End proof of sub-claim
Note that $S_{\lambda}$ is the number of ways to write $b=a+\lambda a'$ with $a,a'\in A$; this is typically denoted $r_{A+\lambda A}(b)$.
If we take $\lambda=a_n$, then we have $r_{A+\lambda A}(b)\leq d+1$. Since there are $|A|^2$ pairs $(a,a')$ and $|A+\lambda A|$ many targets $b$, we have $$ |A+\lambda A|\geq\frac{|A|^2}{d+1}\geq\frac{\delta}{2\delta+1}|A|^2. $$ QED
Note that if $\lambda<1$, it is better to reverse the roles of $x_i$ and $y_i$ in the sub-claim.
Assuming that $a_1>1$ for simplicity, we can prove a lower bound for $|A+AA|$, which could potentially be better than the lower bound for $|A+a_nA|$.

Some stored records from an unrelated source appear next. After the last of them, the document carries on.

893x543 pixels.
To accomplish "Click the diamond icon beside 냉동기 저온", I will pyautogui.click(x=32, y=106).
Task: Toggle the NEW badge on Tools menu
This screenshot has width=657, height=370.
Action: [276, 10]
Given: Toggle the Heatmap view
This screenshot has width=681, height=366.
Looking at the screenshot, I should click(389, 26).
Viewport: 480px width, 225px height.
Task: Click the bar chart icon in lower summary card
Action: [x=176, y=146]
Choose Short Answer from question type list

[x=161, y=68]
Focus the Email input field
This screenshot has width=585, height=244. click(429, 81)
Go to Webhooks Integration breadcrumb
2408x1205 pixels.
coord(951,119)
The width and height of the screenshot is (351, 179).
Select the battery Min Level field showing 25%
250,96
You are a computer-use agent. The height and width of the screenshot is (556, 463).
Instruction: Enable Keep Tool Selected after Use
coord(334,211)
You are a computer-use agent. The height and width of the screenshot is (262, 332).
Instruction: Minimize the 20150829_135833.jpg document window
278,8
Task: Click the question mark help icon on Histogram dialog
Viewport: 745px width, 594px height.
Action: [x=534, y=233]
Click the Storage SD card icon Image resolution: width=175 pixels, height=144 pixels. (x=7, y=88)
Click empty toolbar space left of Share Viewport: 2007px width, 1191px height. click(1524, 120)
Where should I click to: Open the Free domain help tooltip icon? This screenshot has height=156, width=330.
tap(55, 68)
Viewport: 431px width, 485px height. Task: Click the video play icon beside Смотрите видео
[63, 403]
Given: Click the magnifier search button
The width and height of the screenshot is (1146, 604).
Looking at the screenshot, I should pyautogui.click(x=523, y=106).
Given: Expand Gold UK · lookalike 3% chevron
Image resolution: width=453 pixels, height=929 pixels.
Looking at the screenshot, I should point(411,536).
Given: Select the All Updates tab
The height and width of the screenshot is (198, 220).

First, note that $$ |A|^3\leq |A+AA|\sup_{b\in A+AA}|\{(a,a',a'')\in A^3\colon a+a'a''=b\}|. $$ Now $$ |\{(a,a',a'')\in A^3\colon a+a'a''=b\}|=\sum_{i=1}^n r_{A+a_iA}(b). $$ Since $r_{A+a_iA}(b)\leq d\lceil g/a_i\rceil+1$ independent of $b$, it follows that $$ |A|^3\leq |A+AA|\sum_{i=1}^n \left(d\lceil g/a_i\rceil+1\right). $$
It might be possible to improve the bound by looking for large subsets of $A$ where $g$ is smaller or $\delta$ is larger; if $a_n$ is an outlier and you can make $g$ smaller, then the first first bound is improved. Unfortunately, if $A$ is too uniform, these bounds are useless. For example, a set of $n$ points in $(1,2)$ that are "generic" but roughly equally spaced (so $\delta\approx 1/n$) shows that these bounds can't prove $|A+AA|\geq |A+A|$ in general.
I think $\big\{-1, 0, \frac{1+\sqrt{5}}{2}\big\}$ is a counterexample. THIS IS WRONG, see comments, but I'll leave it up as a warning.